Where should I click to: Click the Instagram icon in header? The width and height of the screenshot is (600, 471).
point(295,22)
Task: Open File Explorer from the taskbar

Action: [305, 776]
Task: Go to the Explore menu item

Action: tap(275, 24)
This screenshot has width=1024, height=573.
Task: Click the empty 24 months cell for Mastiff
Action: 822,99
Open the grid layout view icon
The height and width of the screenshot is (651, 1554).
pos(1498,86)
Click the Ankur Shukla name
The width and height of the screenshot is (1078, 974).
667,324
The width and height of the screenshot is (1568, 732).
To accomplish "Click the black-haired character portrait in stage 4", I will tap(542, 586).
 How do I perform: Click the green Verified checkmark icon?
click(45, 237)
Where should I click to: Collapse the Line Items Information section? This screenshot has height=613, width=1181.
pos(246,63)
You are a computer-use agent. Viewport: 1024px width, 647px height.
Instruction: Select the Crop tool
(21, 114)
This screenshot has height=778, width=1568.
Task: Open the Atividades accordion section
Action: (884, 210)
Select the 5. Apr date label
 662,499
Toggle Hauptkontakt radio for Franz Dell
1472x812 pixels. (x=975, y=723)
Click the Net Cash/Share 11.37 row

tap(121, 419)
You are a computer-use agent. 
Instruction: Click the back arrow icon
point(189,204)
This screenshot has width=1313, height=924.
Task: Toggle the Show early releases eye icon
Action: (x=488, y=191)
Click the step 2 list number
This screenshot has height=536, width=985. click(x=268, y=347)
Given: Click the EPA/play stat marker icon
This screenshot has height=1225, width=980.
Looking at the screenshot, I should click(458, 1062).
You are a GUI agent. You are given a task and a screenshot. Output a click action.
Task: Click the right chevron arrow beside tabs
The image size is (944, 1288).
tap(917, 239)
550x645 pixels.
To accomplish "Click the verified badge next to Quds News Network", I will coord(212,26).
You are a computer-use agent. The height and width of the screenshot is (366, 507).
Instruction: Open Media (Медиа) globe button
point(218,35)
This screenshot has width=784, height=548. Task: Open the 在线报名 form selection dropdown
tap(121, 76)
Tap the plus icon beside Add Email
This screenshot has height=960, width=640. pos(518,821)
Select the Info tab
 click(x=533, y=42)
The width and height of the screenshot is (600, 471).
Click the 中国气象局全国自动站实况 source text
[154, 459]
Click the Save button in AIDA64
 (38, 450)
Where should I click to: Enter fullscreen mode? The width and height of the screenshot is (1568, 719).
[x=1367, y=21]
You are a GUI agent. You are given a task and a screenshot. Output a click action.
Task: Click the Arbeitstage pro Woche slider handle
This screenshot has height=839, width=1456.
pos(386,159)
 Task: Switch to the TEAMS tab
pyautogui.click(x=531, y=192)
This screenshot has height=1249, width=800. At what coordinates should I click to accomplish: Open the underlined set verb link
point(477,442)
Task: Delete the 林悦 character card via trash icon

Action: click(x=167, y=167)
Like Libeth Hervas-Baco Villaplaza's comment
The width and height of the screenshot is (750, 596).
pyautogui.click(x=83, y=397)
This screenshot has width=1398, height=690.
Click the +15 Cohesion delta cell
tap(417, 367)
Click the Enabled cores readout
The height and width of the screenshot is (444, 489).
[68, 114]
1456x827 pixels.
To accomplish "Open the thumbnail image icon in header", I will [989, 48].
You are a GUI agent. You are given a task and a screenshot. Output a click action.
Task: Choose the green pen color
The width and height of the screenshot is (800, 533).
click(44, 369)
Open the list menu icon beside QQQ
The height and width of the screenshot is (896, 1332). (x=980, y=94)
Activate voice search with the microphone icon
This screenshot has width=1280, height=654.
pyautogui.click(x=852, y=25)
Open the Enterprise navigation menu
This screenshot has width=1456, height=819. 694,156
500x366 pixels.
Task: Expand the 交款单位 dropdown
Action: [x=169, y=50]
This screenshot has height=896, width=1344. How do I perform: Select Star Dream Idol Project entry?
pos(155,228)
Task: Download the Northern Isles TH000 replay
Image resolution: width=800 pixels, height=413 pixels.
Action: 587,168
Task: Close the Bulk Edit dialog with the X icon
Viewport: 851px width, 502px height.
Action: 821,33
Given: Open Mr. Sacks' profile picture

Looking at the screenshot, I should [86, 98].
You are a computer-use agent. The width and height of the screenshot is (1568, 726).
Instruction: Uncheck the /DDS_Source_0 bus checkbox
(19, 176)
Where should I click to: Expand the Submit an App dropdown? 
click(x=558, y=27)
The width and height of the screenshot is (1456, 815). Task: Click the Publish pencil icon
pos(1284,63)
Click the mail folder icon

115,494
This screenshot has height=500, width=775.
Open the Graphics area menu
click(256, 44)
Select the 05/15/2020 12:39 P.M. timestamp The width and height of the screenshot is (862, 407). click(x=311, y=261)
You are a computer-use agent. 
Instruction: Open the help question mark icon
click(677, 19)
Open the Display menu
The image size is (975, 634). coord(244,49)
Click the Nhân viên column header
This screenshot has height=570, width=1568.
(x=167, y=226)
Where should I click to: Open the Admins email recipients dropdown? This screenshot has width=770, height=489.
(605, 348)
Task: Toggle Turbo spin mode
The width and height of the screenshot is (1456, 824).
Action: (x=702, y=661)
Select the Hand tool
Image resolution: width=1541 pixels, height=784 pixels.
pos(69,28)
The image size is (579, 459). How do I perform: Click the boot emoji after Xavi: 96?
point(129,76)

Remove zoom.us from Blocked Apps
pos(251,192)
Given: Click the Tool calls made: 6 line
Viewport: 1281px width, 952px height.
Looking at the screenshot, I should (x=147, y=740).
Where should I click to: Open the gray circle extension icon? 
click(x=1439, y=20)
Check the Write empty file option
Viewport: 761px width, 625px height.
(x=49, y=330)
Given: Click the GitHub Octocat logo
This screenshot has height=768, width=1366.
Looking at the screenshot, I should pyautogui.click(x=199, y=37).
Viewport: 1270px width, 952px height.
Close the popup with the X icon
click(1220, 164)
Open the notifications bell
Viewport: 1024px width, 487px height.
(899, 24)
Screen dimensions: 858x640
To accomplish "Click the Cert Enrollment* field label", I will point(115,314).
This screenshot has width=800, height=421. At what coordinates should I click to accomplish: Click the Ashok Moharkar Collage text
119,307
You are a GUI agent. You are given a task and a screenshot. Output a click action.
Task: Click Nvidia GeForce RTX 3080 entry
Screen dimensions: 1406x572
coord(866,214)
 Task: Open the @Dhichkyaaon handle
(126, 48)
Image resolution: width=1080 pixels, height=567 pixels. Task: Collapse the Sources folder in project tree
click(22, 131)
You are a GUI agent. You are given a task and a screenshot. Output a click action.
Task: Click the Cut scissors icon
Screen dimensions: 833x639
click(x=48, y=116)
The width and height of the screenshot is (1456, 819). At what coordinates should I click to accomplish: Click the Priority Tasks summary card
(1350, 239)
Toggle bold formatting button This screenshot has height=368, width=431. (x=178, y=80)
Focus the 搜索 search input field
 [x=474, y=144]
============
_GIVEN EXERCISE_
Present the data from its first line through the line holding "Action: [305, 776]", inclusive, as a Markdown table with the columns Row and Entry. Number the rows in order, and omit blank lines.

_RESPONSE_
| Row | Entry |
|---|---|
| 1 | Where should I click to: Click the Instagram icon in header? The width and height of the screenshot is (600, 471). |
| 2 | point(295,22) |
| 3 | Task: Open File Explorer from the taskbar |
| 4 | Action: [305, 776] |